Established 2014 · London
Ravelstein
Rare Books, Signed First Editions & Letters
ZW
❦ ❦ ❦
Biography
South African-British

Zoë Wicomb

1948 — 2024

Zoë Wicomb was a South African novelist and short-story writer whose work — particularly You Can't Get Lost in Cape Town (1987) and David's Story (2000) — explored race, gender, and coloured identity in apartheid and post-apartheid South Africa with formal sophistication and moral clarity.

Past sales0
PeriodModern
NationalitySouth African-British
1. Biography

A short life of the author

Zoë Wicomb (1948–2024) was a South African writer whose fiction explored the complexities of coloured identity in apartheid and post-apartheid South Africa with a formal sophistication and intellectual rigor that placed her among the most important South African writers of her generation. Her work resisted the binary racial categories imposed by apartheid, insisting on the messy, painful, and politically charged reality of mixed-race identity.

Life and Career

Wicomb was born in Namaqualand, in the Western Cape, to a coloured family. She studied in South Africa and Britain, eventually settling in Glasgow, where she taught at the University of Strathclyde. The experience of exile — and the questions of belonging and identity that exile produces — shaped all her work.

You Can’t Get Lost in Cape Town (1987) was a linked collection of stories following a young coloured woman from the rural Cape to Cape Town and to London, navigating the intersecting oppressions of race, class, and gender. The book’s quiet intensity and its refusal to simplify its protagonist’s experience made it a landmark of South African women’s writing.

David’s Story (2000) was her most formally ambitious work — a novel about a coloured ANC operative in the immediate post-apartheid period that used fragmented narrative, unreliable narration, and metafictional strategies to explore how stories of resistance are constructed and distorted. The novel’s treatment of violence against women within the liberation movement was particularly bold.

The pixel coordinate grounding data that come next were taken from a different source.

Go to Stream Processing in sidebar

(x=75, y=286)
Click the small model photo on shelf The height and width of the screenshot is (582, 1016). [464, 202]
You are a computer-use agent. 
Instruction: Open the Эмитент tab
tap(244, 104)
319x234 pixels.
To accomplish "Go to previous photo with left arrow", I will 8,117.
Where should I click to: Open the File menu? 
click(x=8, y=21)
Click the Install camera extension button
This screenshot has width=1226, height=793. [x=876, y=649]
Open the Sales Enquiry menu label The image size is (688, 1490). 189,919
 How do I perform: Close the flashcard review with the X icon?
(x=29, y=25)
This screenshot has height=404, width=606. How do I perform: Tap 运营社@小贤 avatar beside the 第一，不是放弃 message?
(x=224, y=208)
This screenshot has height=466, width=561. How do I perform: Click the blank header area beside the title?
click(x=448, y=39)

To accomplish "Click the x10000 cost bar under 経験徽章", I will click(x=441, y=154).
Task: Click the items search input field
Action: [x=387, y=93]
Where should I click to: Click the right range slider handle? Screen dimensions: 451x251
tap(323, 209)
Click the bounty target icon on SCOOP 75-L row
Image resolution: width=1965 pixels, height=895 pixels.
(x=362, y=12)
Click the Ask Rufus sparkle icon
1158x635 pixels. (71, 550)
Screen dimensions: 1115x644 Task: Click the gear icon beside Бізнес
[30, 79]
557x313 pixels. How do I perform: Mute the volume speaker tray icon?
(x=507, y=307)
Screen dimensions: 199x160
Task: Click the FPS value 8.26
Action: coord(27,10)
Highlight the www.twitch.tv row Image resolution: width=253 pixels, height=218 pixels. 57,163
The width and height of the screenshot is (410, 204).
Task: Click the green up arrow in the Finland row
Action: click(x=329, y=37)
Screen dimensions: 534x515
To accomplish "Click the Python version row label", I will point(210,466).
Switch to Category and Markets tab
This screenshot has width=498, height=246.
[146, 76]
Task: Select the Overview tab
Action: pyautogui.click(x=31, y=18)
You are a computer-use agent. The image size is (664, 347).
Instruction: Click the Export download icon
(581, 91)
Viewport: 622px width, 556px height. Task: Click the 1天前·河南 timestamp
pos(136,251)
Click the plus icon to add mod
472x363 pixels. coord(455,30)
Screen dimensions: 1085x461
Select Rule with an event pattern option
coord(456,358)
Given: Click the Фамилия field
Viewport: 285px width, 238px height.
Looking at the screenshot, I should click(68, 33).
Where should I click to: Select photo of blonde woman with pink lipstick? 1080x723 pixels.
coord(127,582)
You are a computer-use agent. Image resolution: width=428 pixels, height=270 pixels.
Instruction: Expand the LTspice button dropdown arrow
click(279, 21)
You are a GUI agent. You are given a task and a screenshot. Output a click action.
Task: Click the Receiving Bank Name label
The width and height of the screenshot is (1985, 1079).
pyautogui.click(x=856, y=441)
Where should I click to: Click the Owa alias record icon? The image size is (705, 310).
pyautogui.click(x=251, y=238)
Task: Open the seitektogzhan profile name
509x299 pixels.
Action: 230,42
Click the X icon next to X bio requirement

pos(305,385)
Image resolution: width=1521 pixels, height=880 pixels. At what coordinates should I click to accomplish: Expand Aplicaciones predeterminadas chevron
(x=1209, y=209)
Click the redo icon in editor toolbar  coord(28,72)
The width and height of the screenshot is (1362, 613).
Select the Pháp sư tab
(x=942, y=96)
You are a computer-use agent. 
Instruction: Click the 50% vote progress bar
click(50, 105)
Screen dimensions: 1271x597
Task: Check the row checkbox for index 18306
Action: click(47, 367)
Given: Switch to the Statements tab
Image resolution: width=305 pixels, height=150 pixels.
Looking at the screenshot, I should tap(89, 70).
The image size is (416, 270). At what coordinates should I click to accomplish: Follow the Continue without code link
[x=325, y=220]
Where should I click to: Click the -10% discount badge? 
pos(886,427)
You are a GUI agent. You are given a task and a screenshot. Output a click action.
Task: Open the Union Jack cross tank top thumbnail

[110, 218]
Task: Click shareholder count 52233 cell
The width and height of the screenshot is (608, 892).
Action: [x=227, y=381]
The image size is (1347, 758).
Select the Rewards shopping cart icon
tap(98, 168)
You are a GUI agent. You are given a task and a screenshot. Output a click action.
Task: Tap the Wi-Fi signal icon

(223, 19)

October (2014) and Still Life (2020) continued to explore identity and displacement — October following a Glaswegian woman discovering family secrets, Still Life examining the Rhodes Must Fall movement and the politics of art and representation.

Key Works

  • You Can’t Get Lost in Cape Town (1987)
  • David’s Story (2000)
  • October (2014)
  • Still Life (2020)

Collecting Wicomb

You Can’t Get Lost in Cape Town first edition (Virago, 1987) is scarce and brings $40–$80. Wicomb’s work is widely taught in postcolonial literature courses, which sustains academic demand. South African editions are published in small runs. Her death in 2024 sealed a distinguished body of work that is likely to grow in reputation.